The mix of lighters and cellphones told the story at the Red Hot Chili Peppers show Monday night at TD Banknorth Garden. During a ballad sung by John Frusciante, a sea of hands shot into the air: Young ones waved glowing mobiles, older ones held flickering Bics aloft.
It was an impressive sight given how unlikely this level of generation-spanning success is for the members of the California quartet at this stage of their careers.
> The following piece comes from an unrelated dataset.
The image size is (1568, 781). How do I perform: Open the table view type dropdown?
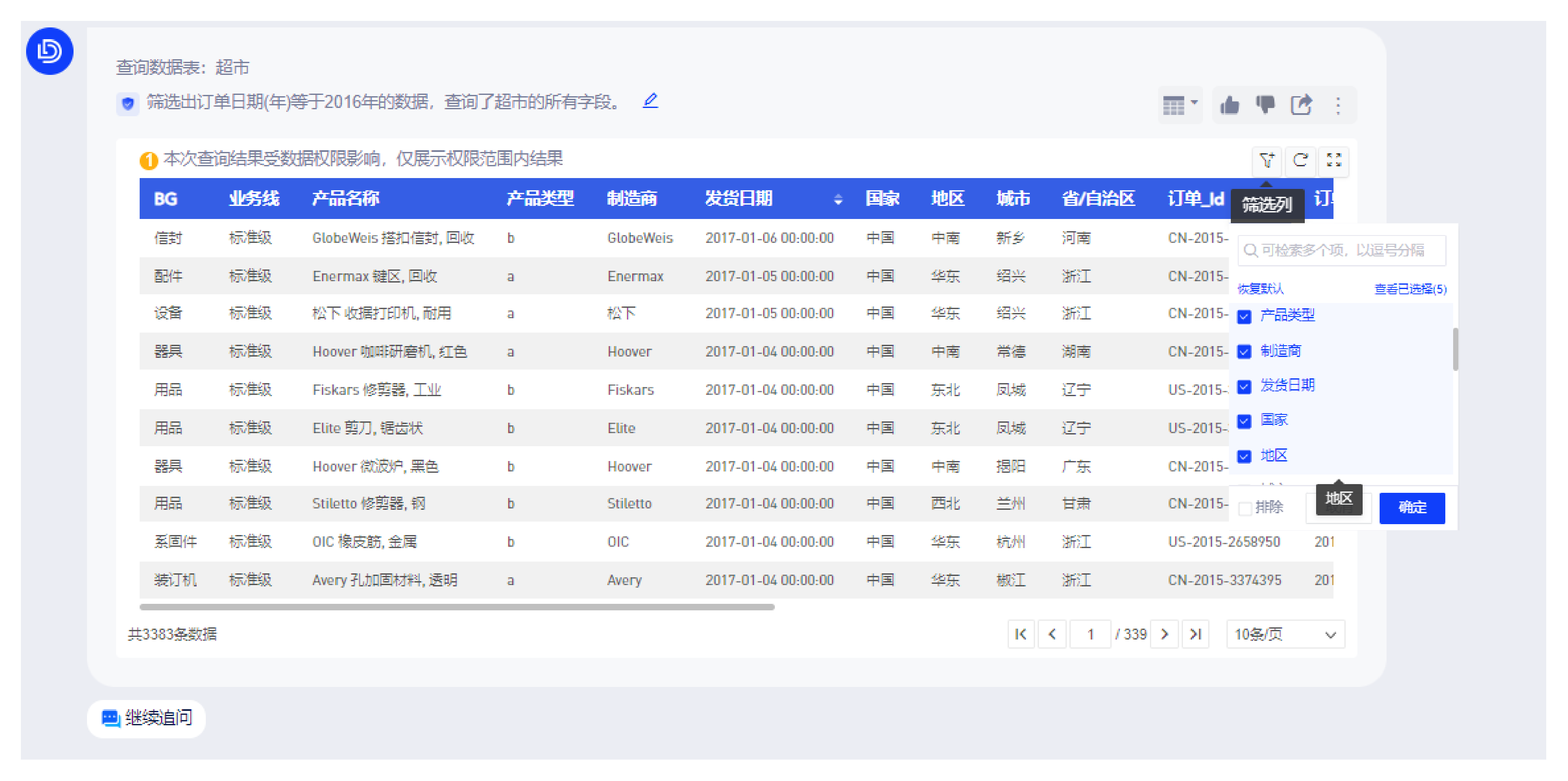pos(1179,105)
Forget the well-documented substance abuse issues; this is a group composed of three insanely accomplished musicians fronted by a narrowly gifted singer, all of whom have been unafraid to let their funk flag flap in the breeze while making shockingly few compromises for mainstream success.
Yet a sold-out house of 14,450 fans -- a mix of frat boys, tween girls, indie hipsters, parents, and kids -- eagerly embraced the Peppers' angular and eruptive , near ly two - hour performance.
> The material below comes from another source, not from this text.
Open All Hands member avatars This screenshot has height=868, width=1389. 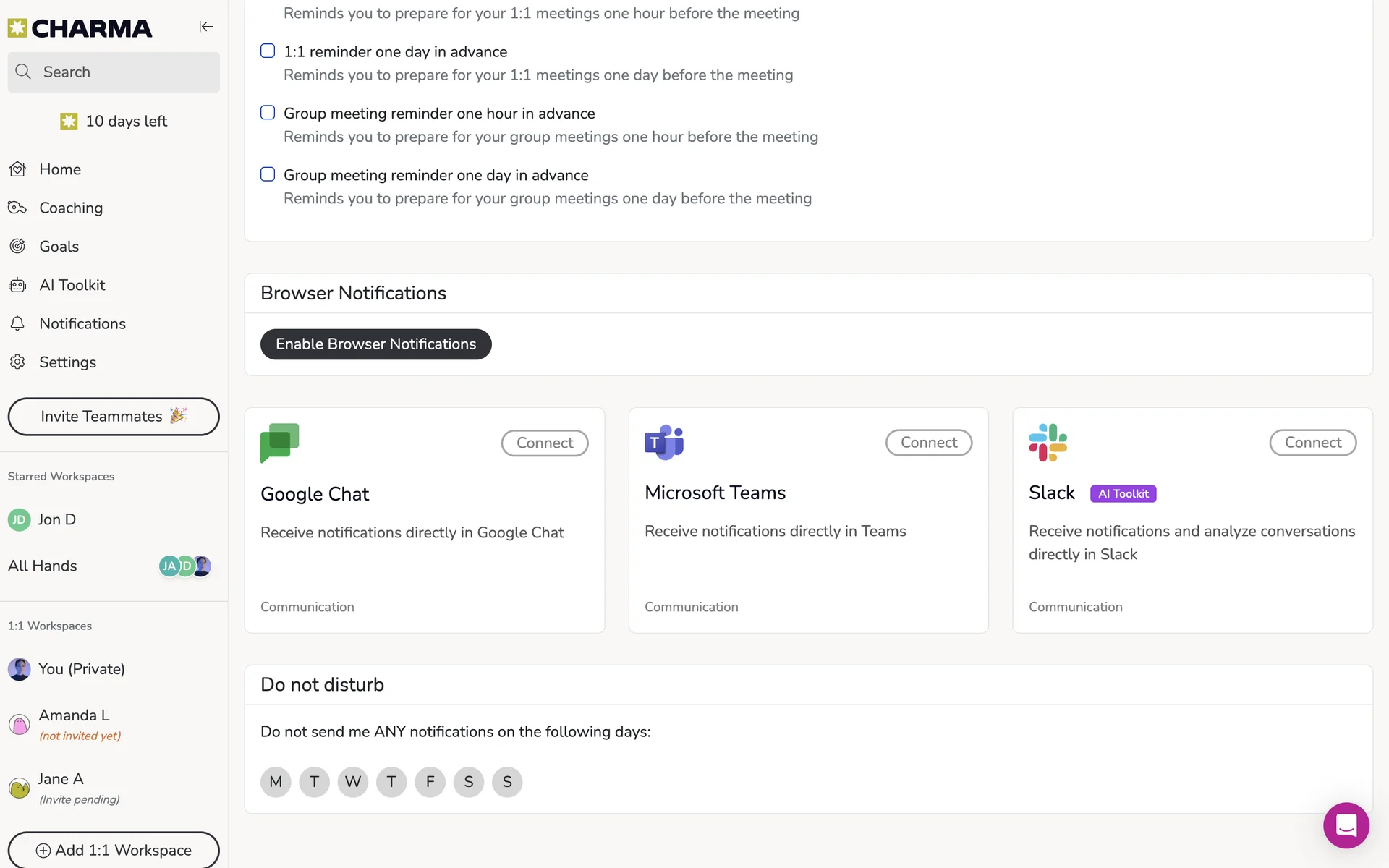click(x=184, y=566)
They cheered frontman Anthony Kiedis' s krump and jive as he rapped and sang his way through hits like the warped ``Can't Stop," the swinging ``Dani California" and the rat-a-tat rhythms of oldie ``Me and My Friends." They rewarded bassist Flea, monster beat man Chad Smith, and guitar alchemist Frusciante with rapturous whoops as they opened and closed with inventive instrumental jams.
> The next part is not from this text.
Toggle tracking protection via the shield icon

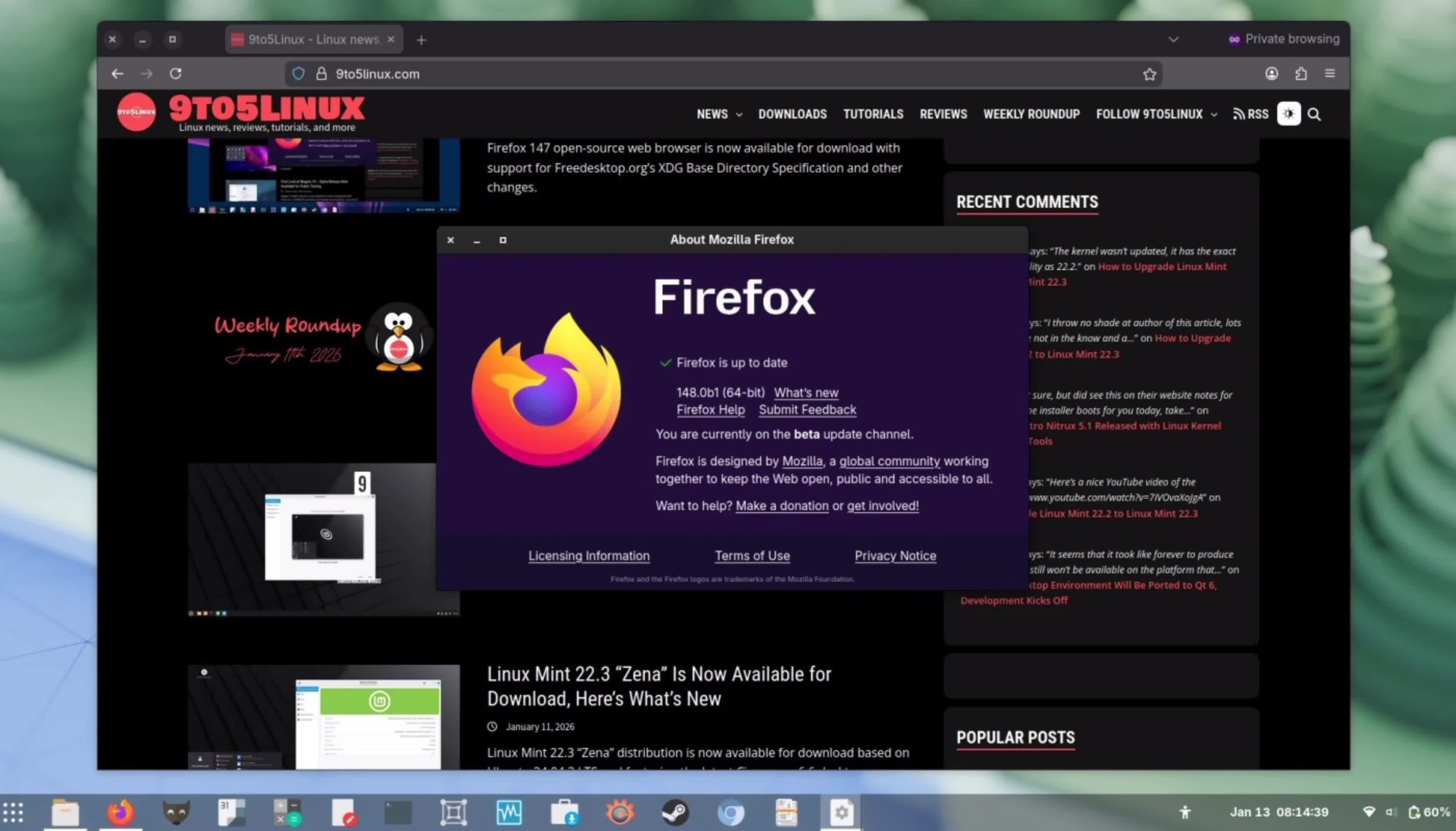click(x=299, y=73)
While the set was a no-frills affair, a large and intricate arrangement of video screens and lighted bars behind and above the stage beamed images of the group and a dazzling array of lights into the arena as the band laid down the gentle grooves of ``Scar Tissue" and surged through the bottom-heavy funk of ``Blood Sugar Sex Magik."
A selection of tracks from the new double disc ``Stadium Arcadium" were well-received, even as they pointed up a sameness of style in the band's repertoire over the past few albums. After a heartfelt thanks from Flea to the crowd for ``giving our music life," the band put the night to bed with a bouncy ``Give It Away."
The Mars Volta's seamless opening set was a wild mash-up of acid rock guitar squalls, offbeat time signatures, chaotic percussive attacks , and Cedric Bixler-Zavala's robust shrieking.
The Red Hot Chili Peppers return to the Garden on Oct. 20.